Trump's Next Patriotic Move and Kim's Secret Plan To Invigorate North Korea

I have a prediction about Trump’s next move in his escalating crusade espousing patriotic signs of loyalty, plus an explanation for North Korea’s war of words with the bully-in-chief.

I predict Trump will mandate that all cabinet meetings begin with the Pledge of Allegiance, possibly followed by a rendition of the Star Spangled Banner (heaven help the secretary who doesn’t sing loud enough or warbles off key. Trump might even designate, on a rotating basis, one cabinet member to sing the national anthem solo, a cappella. If so, expect resignations or sheepish cries of laryngitis prior to their respective turns).

Trump doesn’t have to pressure Speaker Paul Ryan and Majority Leader Mitch McConnell to begin their respective chamber’s proceedings with the pledge and/or the national anthem. They already do.

Woe to the elected or appointed official who does not conform to the symbols Trump deems patriotic.

On WNYC public radio Monday morning, Brian Lehrer noted that after the disturbances in Charlottesville Trump said it was okay for peaceful demonstrators to protest the removal of a Civil War statue even if they marched with neo-Nazis and white extremists.
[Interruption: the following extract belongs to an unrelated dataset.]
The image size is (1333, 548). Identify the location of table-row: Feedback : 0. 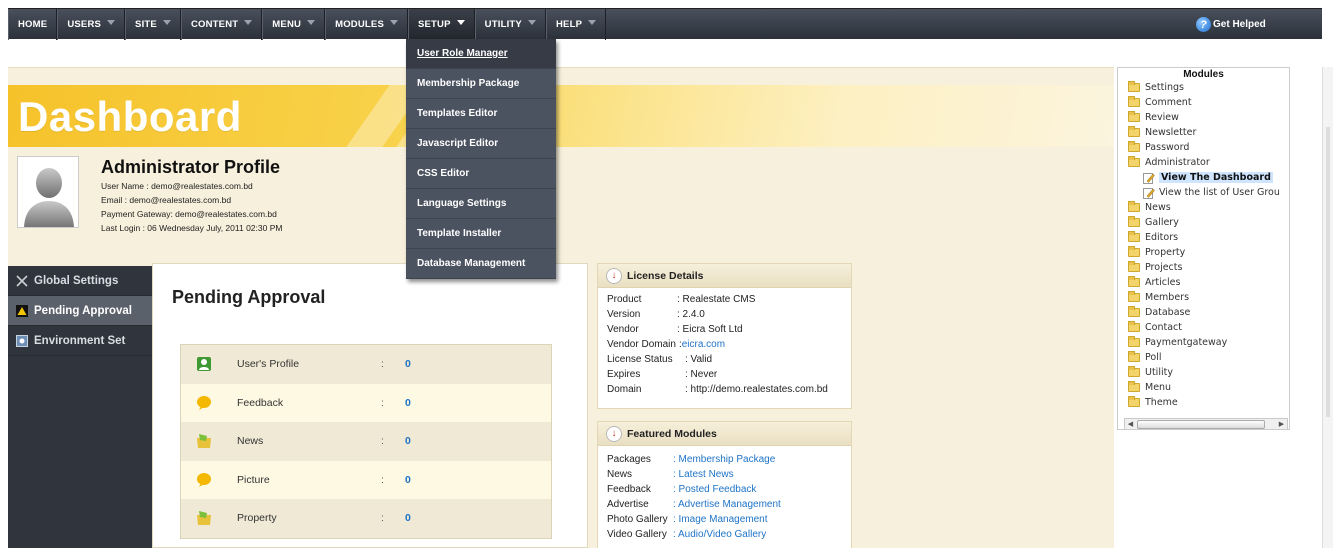
(366, 402).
He dismissed the idea that the statue of Robert E. Lee, or the Confederate flags or the torch light parade or the neo Nazi flags represented slavery, bigotry and the suppression of equal rights. Yet, he sharply and profanely criticized the peaceful demonstrations by athletes protesting racial inequalities while seeking an end to police mistreatment and killings of minorities. 

My friend Linda, on the other hand, sent along a reminder that refusing to say the Pledge or to engage in other symbolic gestures of patriotism was a right protected by the First Amendment to the Constitution. In West Virginia State Board of Education v. Barnette, the U.S. Supreme Court ruled 6-3 in 1943—during the height of World War II, no less!—that the Free Speech Clause of the First Amendment protected students from being forced to salute the American flag and say the Pledge of Allegiance in school. Furthermore, they could not be forced to stand while others recited it.
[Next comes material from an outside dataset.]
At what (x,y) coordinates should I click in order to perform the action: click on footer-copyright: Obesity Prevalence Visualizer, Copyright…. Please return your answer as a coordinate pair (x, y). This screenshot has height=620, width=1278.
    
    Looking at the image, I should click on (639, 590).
But the Barnette case applied only to public officials and government actions. Private employers may well have the power and legal right to fire employees if they violate a corporate policy to stand for the national anthem. The outcome of any such incident may rest on the individual’s employment contract and if a collective bargaining agreement exists. 

In other words, there is no settled case law, and though Barnette is now the law of the land for the last 74 years, it is instructive to realize Barnette overturned a previous Supreme Court decision (Minersville School District v. Gobitis) that was just three years old. 
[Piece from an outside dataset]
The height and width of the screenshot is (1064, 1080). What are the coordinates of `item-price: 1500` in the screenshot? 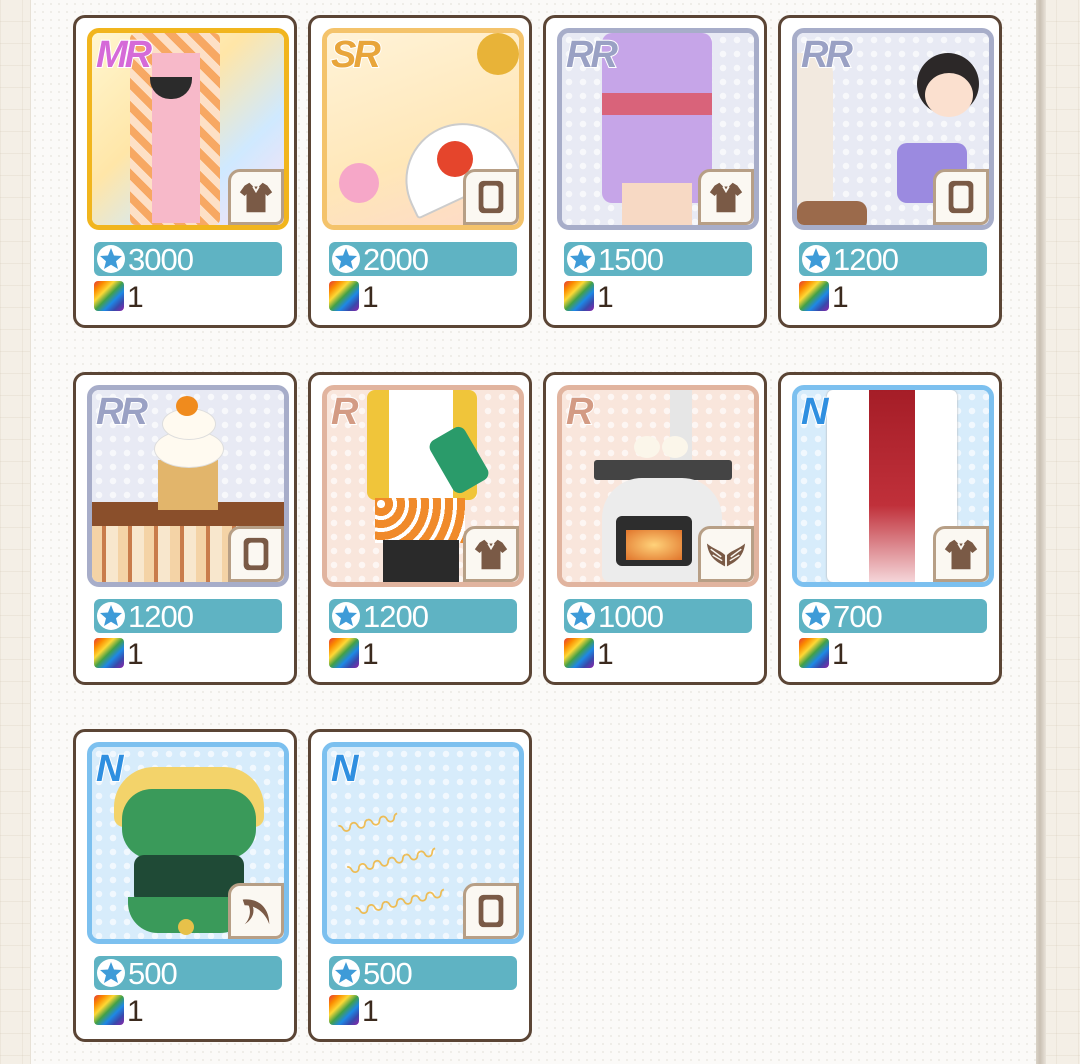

So Trump’s verbal assault on athletes, asserting those who don’t stand for the national anthem should be fired, might, just might, be within legal bounds. Or not. We apparently won’t know as the National Football League and many of its team owners do not seem eager to test the issue. Indeed, the league and some owners have distanced themselves from Trump.

Trump, meanwhile, is like the old fashioned advertising executive seen as Juror #12 in the film 12 Angry Men. To advance the dialogue during the deadlocked jury deliberations he says in advertising you throw out ideas, run them up the flagpole and see if anyone salutes.  

When Trump speaks publicly he tosses out provocations and waits to see if they resonate with his base. If they do, he hunkers down, doubles down and attacks anyone who questions his wisdom. So it was with his anti-athlete diatribe that began with a speech last week in Alabama. 

The national debate isn’t likely to go away soon (it is, after all, just week four of the NFL season), which seems to be overshadowing the after-hurricane crises in Puerto Rico, Houston and Florida, the debate over health care, the quest for peace in the Middle East, the need to overhaul the country’s infrastructure, cyber security, tax reform, the Paris Climate Agreement, the Iran nuclear deal, and the standoff with North Korea over nuclear arms development. 

Grand Fenwick Redux: This much we know about North Korea and its enigmatic leader Kim Jong-un: The country is impoverished and ruled by a dictator who enjoys movies. 

I don’t have it on good authority but I suspect Kim has seen the movie The Mouse That Roared, the 1959 Peter Sellers satire based on the 1955 novel of the same title, about the down on its luck Duchy of Grand Fenwick that concocts a get-rich-quick scheme. Its leaders declare war on the United States with the intention of losing as they believe America would then rebuild its vanquished foe much as it did with Germany and Japan. 

Kim, no doubt, can’t possibly hope to win a confrontation with the U.S., but he could extract invaluable tribute from Washington. It would be the least Trump could do to reward the third generation tyrant for being a puppet antagonist to his patriotic protagonist. Of course, Kim would have to agree to live in exile, but I am confident he could find a more hospitable environment somewhere on this earth.